Now, let's delve into recent events that have significantly impacted our cognitive landscape. The stability in the Indian political sphere, coupled with the increasing likelihood of a clean sweep by the current ruling party, has fueled continued growth momentum. The Indian economy has experienced unprecedented GDP growth in recent years, projecting a 6.3% growth compared to the global average of 2.9%. As India aspires to become a US$ 5 trillion economy by 2027, and the significance of this goal amplifies when esteemed owners of major business entities express unwavering confidence and enthusiasm, asserting that "nothing can stop India from becoming a $35 trillion economy by 2047." Interestingly, these projections may not have caught everyone's attention in terms of conversion into the Indian rupee and the local numbering system, represented by ₹ 14 padma (पद्म) . To be candid, I myself was unfamiliar with figures beyond crore and arab, but the intricacies extend further, continuing after padma 樂樂. It seems our ancestors foresaw the need for counting beyond these numbers, anticipating our relentless pursuit of growth. Major indices like Sensex & Nifty showcase remarkable performances, with midcap, small cap, and IPO indices boasting an impressive 60% yearly return.
However, before dismissing this as another piece of investment advice because readers might perceive this as just another piece of investment wisdom, seemingly crafted from the plethora of stale information available online. However, this is not entirely accurate. Today's intention is to guide our focus away from these recent influences. This reminds me of Pratyahara, the fifth limb in the Asthanga Yoga system of Sage Patanjali. In yoga, achieving concentration involves detaching oneself from sensory surroundings, diverting the mind from the numerous pleasure stimuli that entice our sensory organs. Similarly, in making rational investment decisions, one must resist the allure of recent successes and avoid falling victim to the pitfalls of recency bias.
This doesn’t imply disapproval of the recent growth momentum, positive trajectory, and statistical achievements. Instead, the emphasis lies on observing them with tranquility rather than succumbing to mayhem. While India is undoubtedly on the brink of economic expansion, the reminder is clear: historical events should not be overshadowed by recent occurrences, preventing the creation of a psychological trap known as recency bias. As we peruse the annals of history, numerous instances unfold where economic prosperity gave way to crises, sparing not even the brightest minds of the era. In an article from the American Institute of Physics titled "Isaac Newton and the perils of the financial South Sea," it is revealed that despite Newton's overall brilliance and financial expertise, groupthink led him to dive into the South Sea Bubble, resulting in significant financial losses. Newton humorously remarked that he could "calculate the motions of the heavenly bodies, but not the madness of people." History is replete with such instances of folly and chaos, spanning from the financial crisis of 33 CE, the Peruzzi Crash (14th century), Tulip mania (1637), and the Great Tobacco Depression (1703) to the Mississippi Company (1720).

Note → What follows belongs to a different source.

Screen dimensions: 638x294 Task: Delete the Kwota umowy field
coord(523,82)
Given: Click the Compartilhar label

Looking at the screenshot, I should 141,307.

The call is not to predict downfall with every boom but to adopt a panoramic view of the entire landscape shaping current events. To overcome recency bias, understanding how the market works, timing investments judiciously, defining financial goals and risk appetite, and emphasizing value investing become essential. As Benjamin Franklin wisely said, "An investment in knowledge pays the best interest," capturing the essence of rational judgment over prevailing market sentiments. In the words of Warren Buffett, "Be fearful when others are greedy. Be greedy when others are fearful," guiding us through the art of timing the market. Robert Arnott's emphasis on defining financial goals before plunging into the investment pool adds a layer of thoughtful consideration. Finally, Phillip Fisher's reminder, "The stock market is filled with individuals who know the price of everything, but the value of nothing," underscores the significance of informed decision-making and the pursuit of true value investing. Although readers may have encountered these quotes repeatedly, considering them as solutions to recency bias infuses them with deeper meaning compared to conventional investment wisdom.